I’ve written before that I’m not sure about marriage.
I understand its conventional value in society of yesteryear (when women, especially, didn’t have economic rights), and I even understand its emotional value for many people today. But that being said, for the most part, I don’t really “get it,” and while I am so happy when my friends and family get married (if they want to), I still can’t help but feel: it’s not for me.
That post was one of my most popular to date, with 24,000 claps on Medium. And I still stand by the message.
But with time I’ve realized: it’s not just marriage that I question, but our whole notion of “forever,” overall.
Why are we so hung up on “forever?”
And, more importantly:
Is our preoccupation with “forever” ever REALLY anything other than fear?
We’re afraid to die alone.
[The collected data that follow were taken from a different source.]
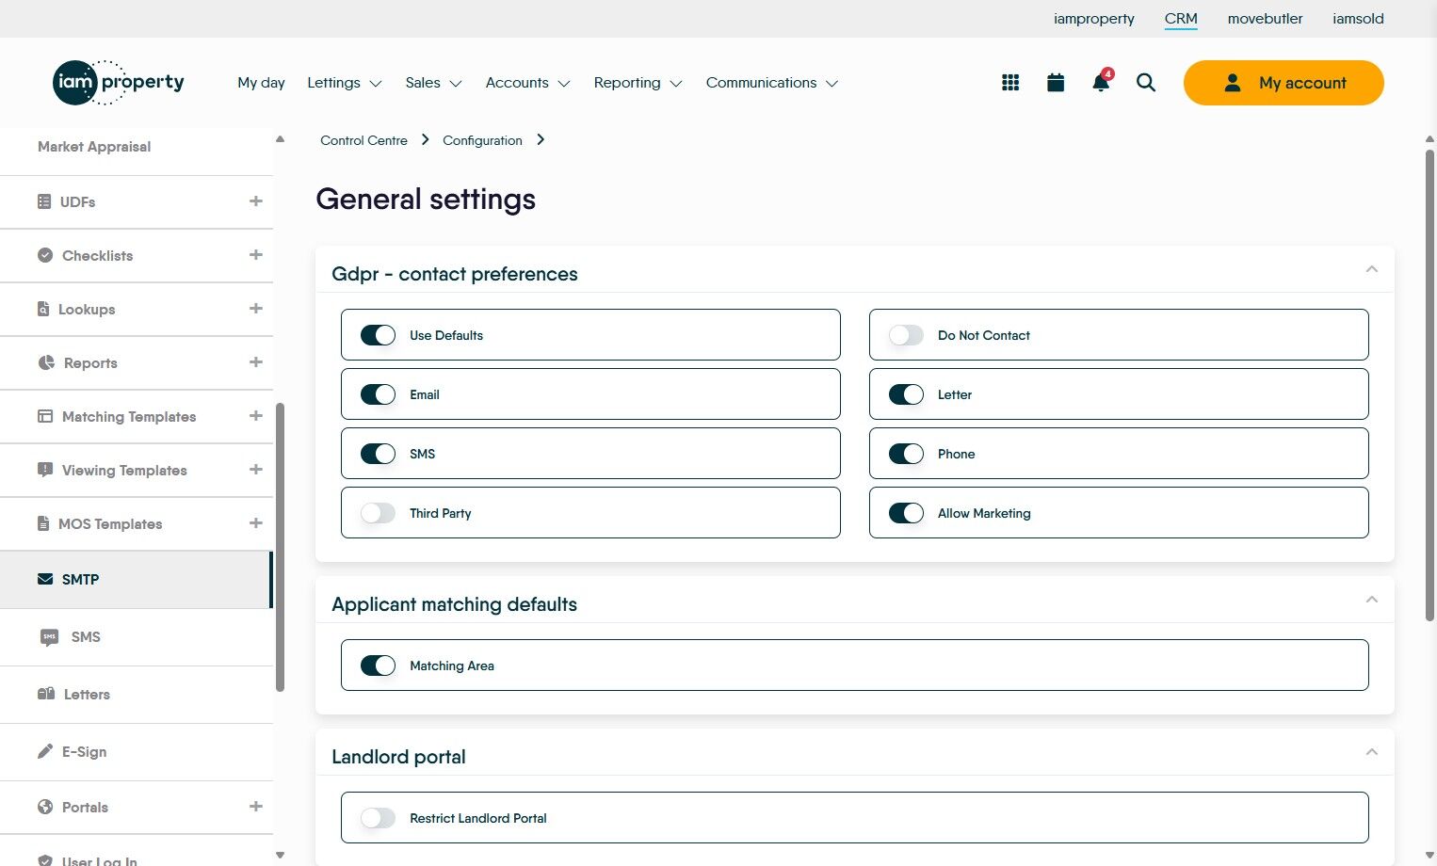Toggle the Third Party switch on
Screen dimensions: 1437x866
(x=379, y=513)
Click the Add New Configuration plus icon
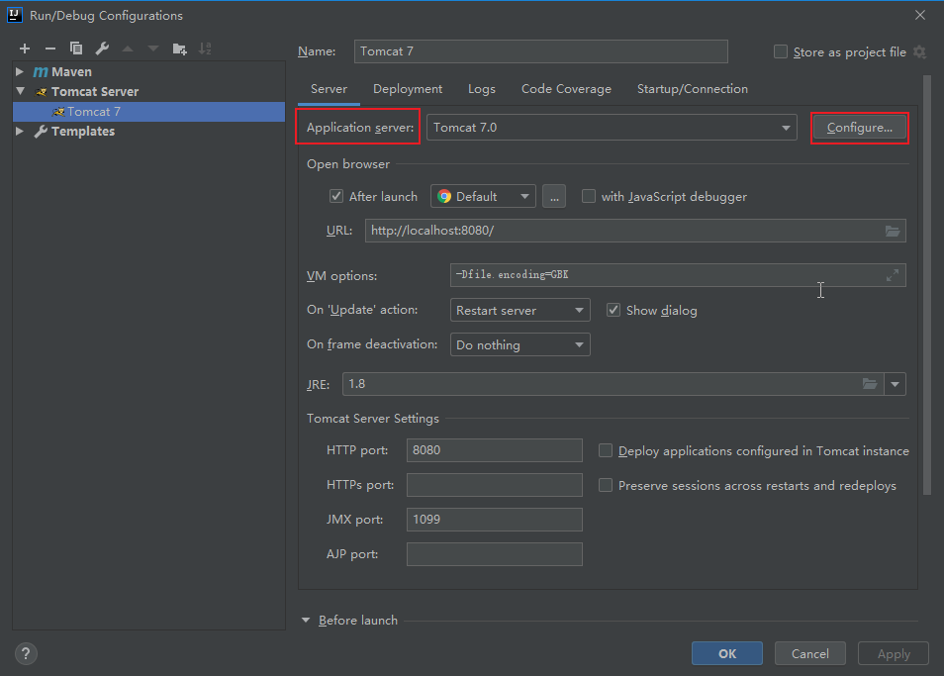 25,48
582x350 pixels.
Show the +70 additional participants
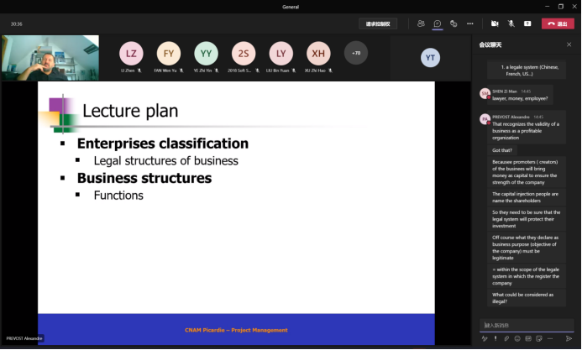[x=355, y=53]
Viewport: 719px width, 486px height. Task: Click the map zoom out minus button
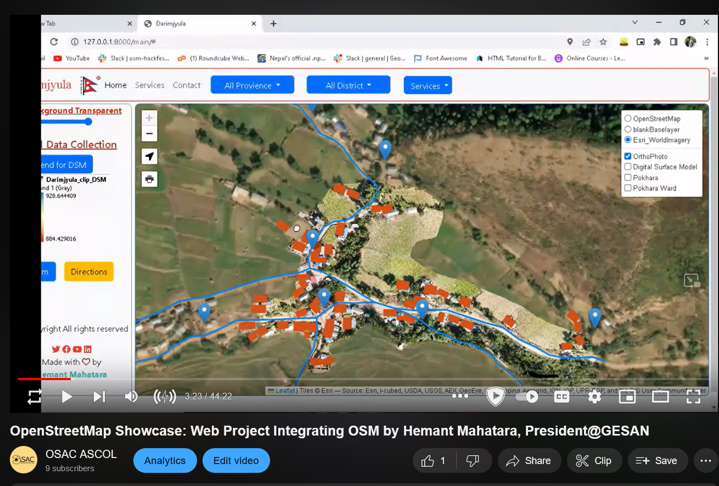click(149, 134)
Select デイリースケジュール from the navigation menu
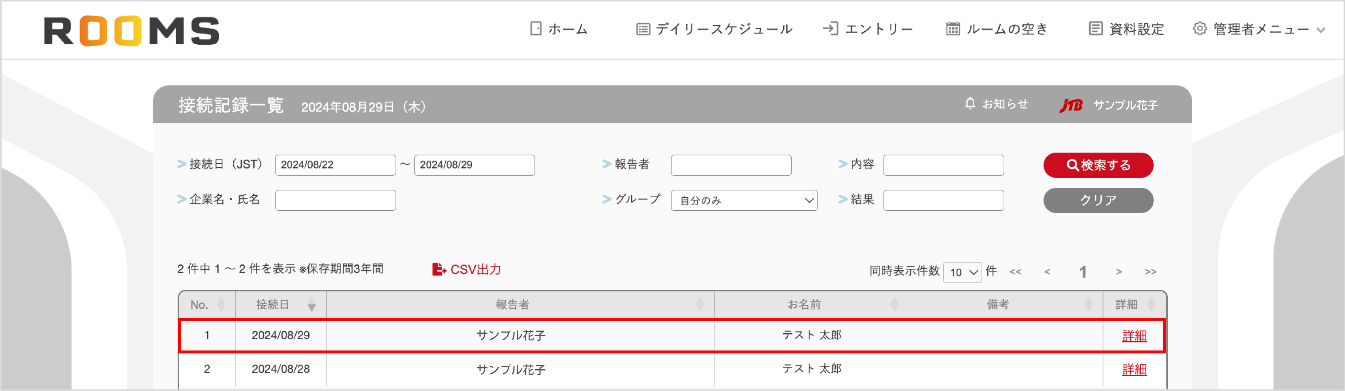The image size is (1345, 391). point(724,29)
We’re afraid of being alone.
We’re afraid of living life alone and having to go through life day to day by our own choices alone.
We’re afraid of missing out.
We’re afraid of losing social status. Gender aside, I think many people perceive marriage as some part of having “made it” in life, and lack of marriage somehow an “incompleteness;” a fail.
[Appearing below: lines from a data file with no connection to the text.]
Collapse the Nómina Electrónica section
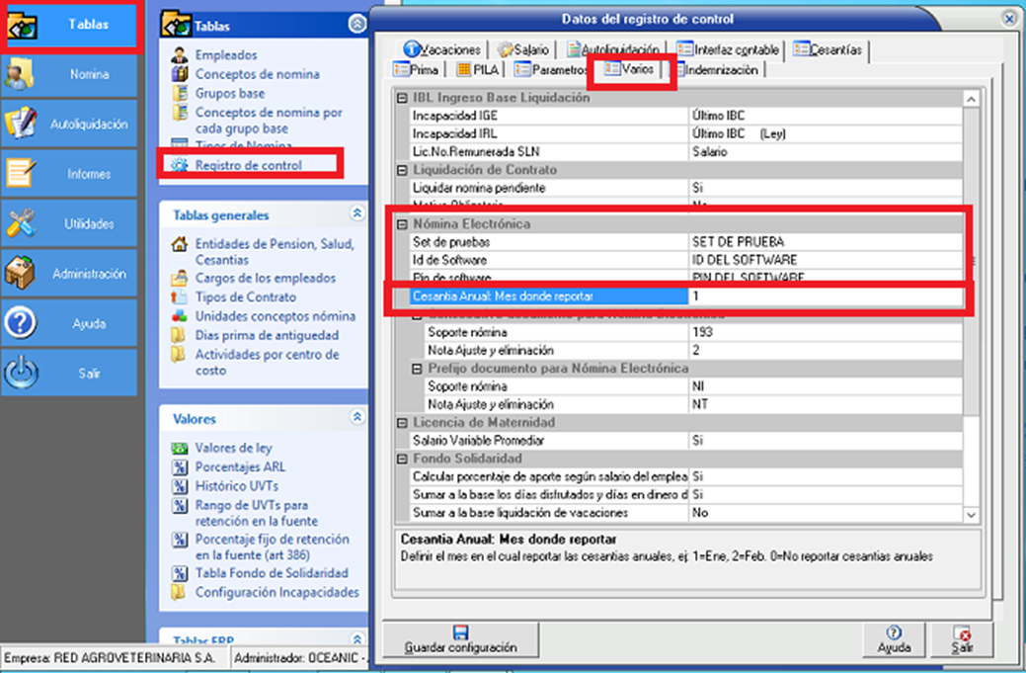1026x673 pixels. click(x=402, y=224)
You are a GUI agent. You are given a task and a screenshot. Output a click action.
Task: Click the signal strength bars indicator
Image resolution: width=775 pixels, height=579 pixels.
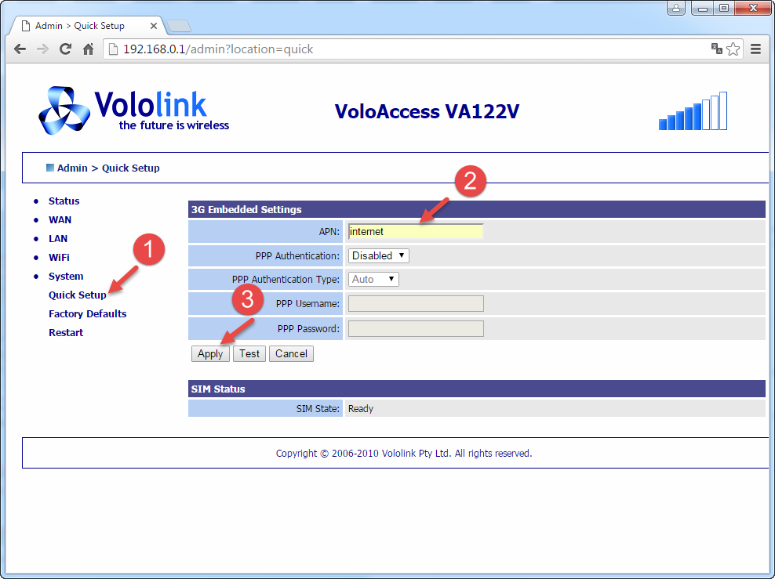point(693,111)
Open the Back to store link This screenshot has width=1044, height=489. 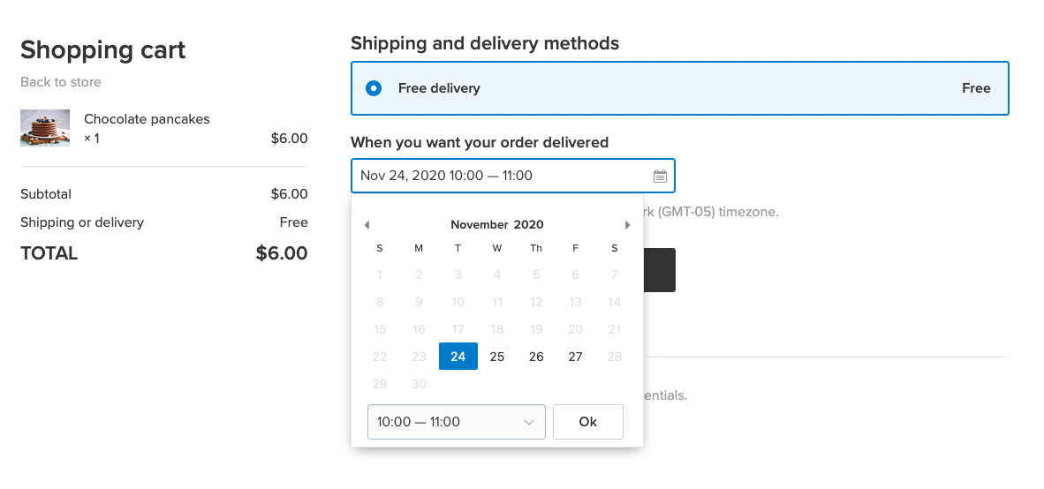point(61,82)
But it’s not just marriage — it’s a will for “forever” overall.
And I group myself in here. Or, at least I used to. I used to imply the measurement of my affection for my boyfriend, or the worth of our relationship, by saying “he’s already forever for me.”
And I thought this was real swell — a real testament to how “Good” we were!
And now, equally, I feel compelled to clarify: we haven’t broken up. (And I don’t want to.) I’m not saying this because things fell apart.
On the contrary, I realized that we cling frantically to these far-off intangibles and we spend our lives in fear of losing them when in reality… why?
Why are we all so hung up on “forever?” Why does “forever” mean more to us, happy or otherwise, than “happy for as long as it lasts” might mean?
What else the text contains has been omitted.